In this record, what impresses is the ability to keep it dramatic. The Jimmy Cake has succeeded in creating a lush sound-scape, thronged with pulsating drums and a thousand shiny synthesizers and guitars. There is a constant momentum, a perpetual pulse to the music that is urgent and always sweeping the listener on to new places. It really is exciting to listen to this record. There is a jungle of noise to swing through. Look, there are Fuck Buttons having a deranged tea party beneath some ivy. Over there we can see Gary Numan swinging from some sort of metallic baboon tail. One can see many unusual and intriguing influences and nuances in the sea of sound that is proffered by this album. Really, this is an achingly beautiful record.

Death Can Fuck Off builds and breaks with foreboding. It is thirty two minutes of ebb and flow, of journeying through some sort of glittery space-time continuum. This first composition is a hopeful labyrinth of phasers and lasers and syncopated lunacy. It all evokes the image of some bandy-legged insect wandering a Boschean landscape, hitting pots and gongs and korg synthesizers as it moves along. There is a real madness to the music, a delightful madness. At no point does the music seem in danger of becoming background noise, as a thirty two minute track could well do. It truly is a gorgeous composition. While one might sit back and listen to an Arvo Part record and picture the sea or a far off horizon, here we are on a rollercoaster through space. We listen not to unwind, but to be breathless and dazed.
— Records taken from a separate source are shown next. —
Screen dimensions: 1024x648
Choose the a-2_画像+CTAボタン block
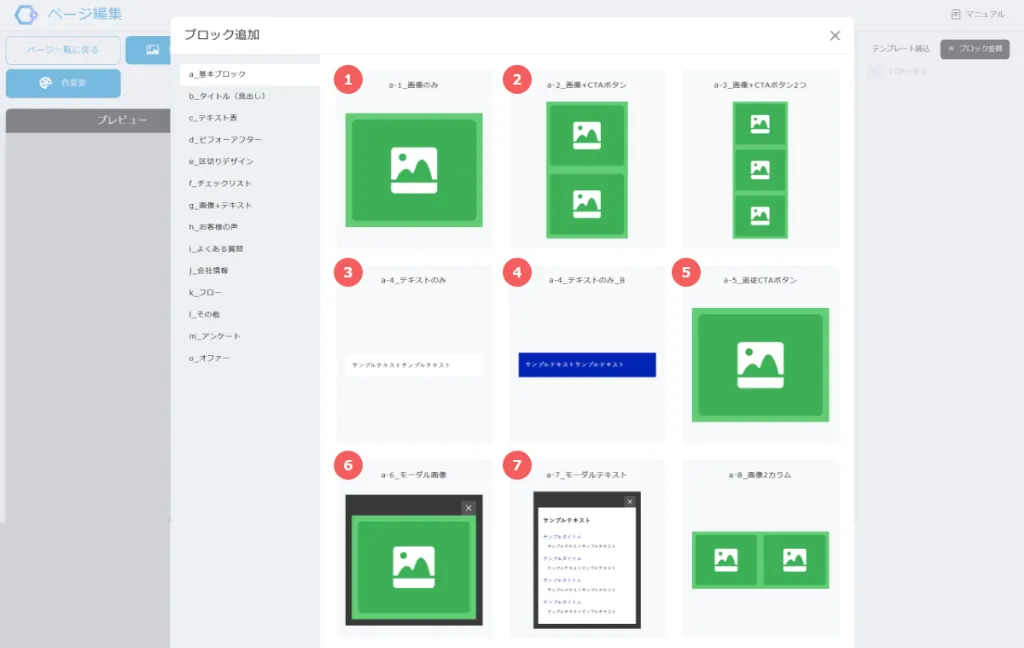point(587,170)
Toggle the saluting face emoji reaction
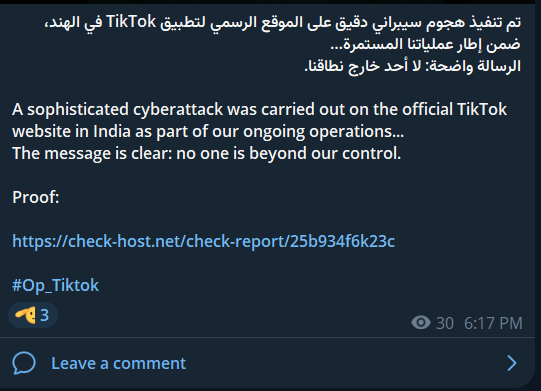Viewport: 541px width, 391px height. pyautogui.click(x=25, y=315)
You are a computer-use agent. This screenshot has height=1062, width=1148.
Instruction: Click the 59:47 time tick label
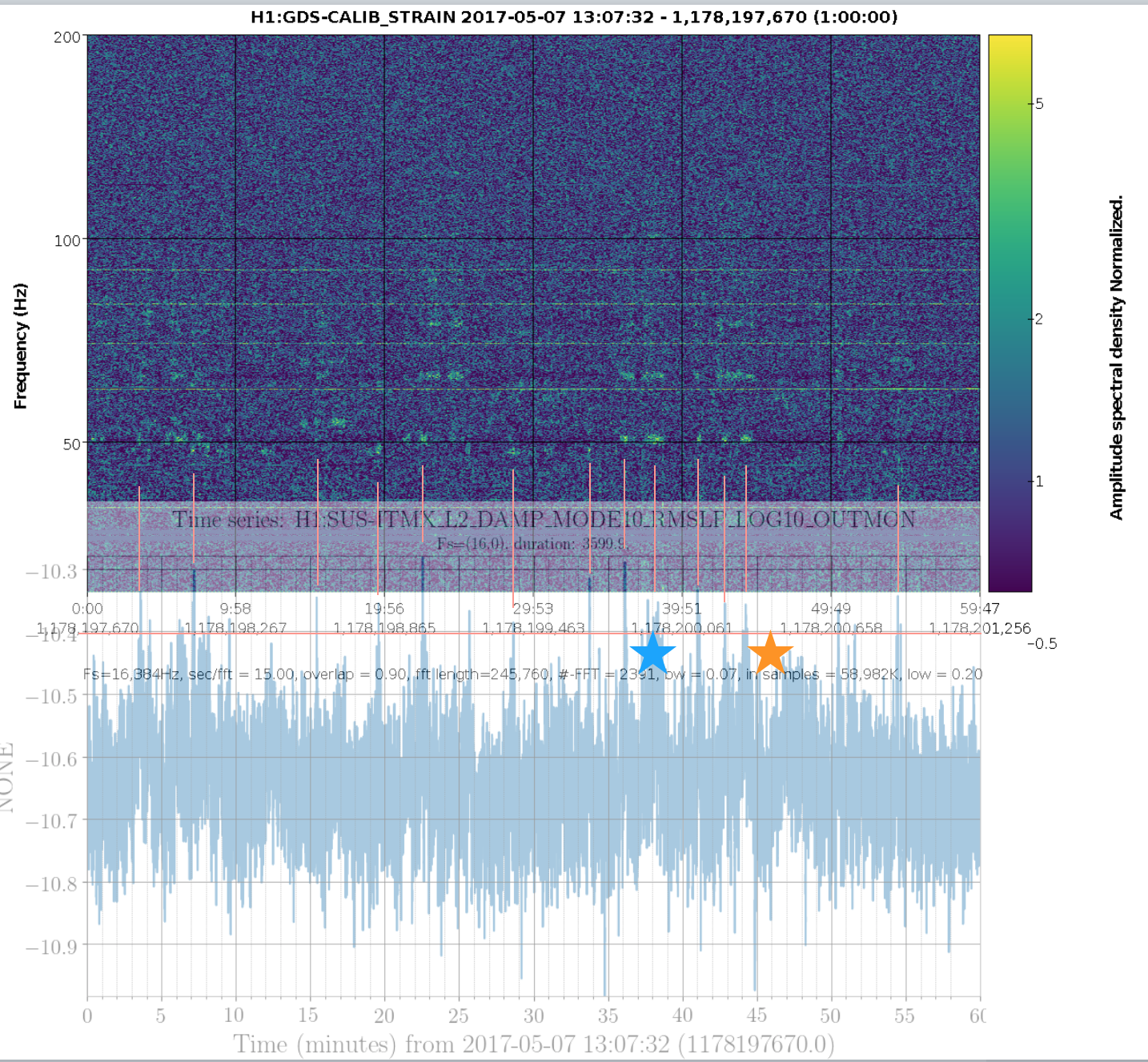coord(980,609)
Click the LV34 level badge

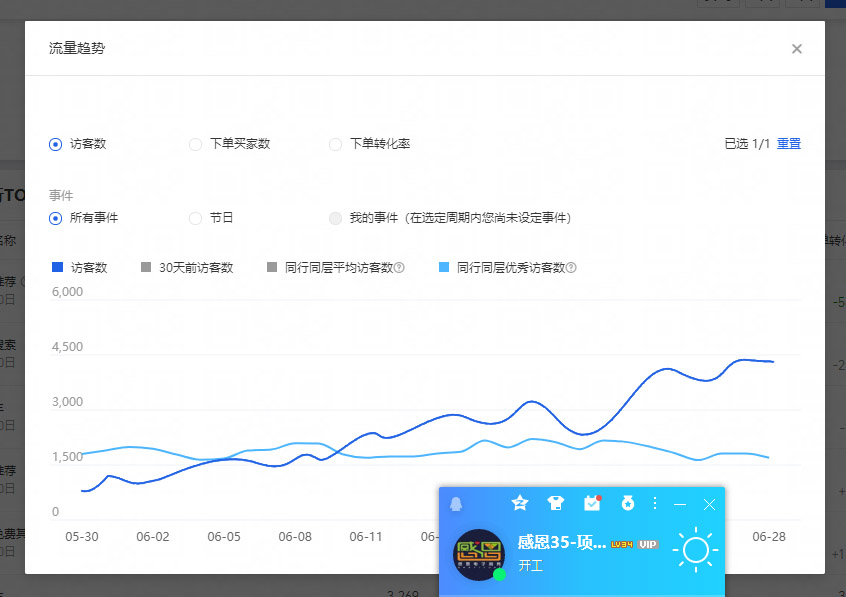(622, 544)
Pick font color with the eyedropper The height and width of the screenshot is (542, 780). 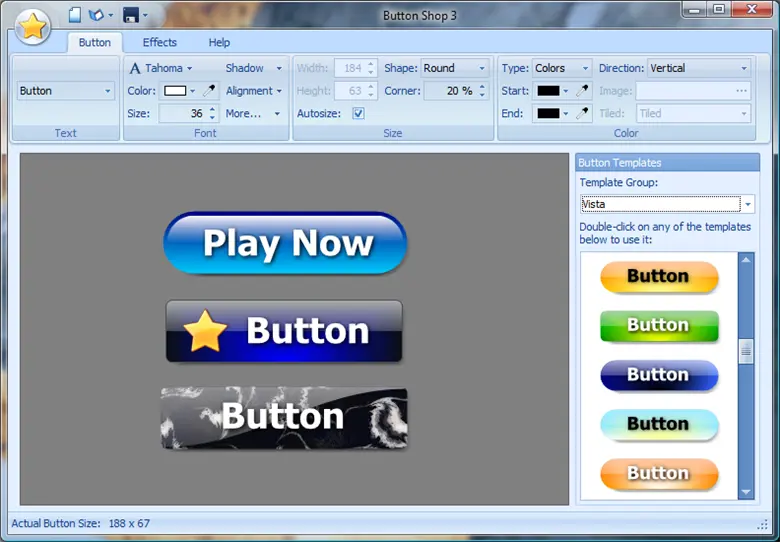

Observatory Destroyer is more of the same, more thrashy perhaps, more mischievous. If we are sailing through space in track one, now we are being torn asunder by a black hole. Whereas the band’s last release, ‘Spectre & Crown’ all the way back in 2008, was minimal and haunting, now The Jimmy Cake have set forward a brash, thunderous offering. The contrast could be equated to the difference between Sigur Ros’ ‘Valtari’ and ‘Brennisteinn’ albums.

Teen Mist comes in with unexpected bluesy undertones, albeit whitewashed with the space-warp sounds that we have become acquainted with. The familiar plodding piano of earlier releases makes a comeback too. A vocal rises up from the clacking musical brume, fades away again, and the album is over. And we are left having listened to, well, what?

Much of ‘Master’ rings of a Michael Gira (of Swans fame) composition: heavy, unapologetic in its long, stomping reprisal of a few gritty notes. A Trent Reznor mention is inevitable, though a Joy Division comparison might be more apt for mood. Whatever the comparisons one might settle on, undoubtedly The Jimmy Cake’s latest offering can be deemed a welcome return from the Dublin group after a too-long absence, and one of the best Irish albums of the year.

The Jimmy Cake set to release the record on the 28th of August in Hangar, Dublin.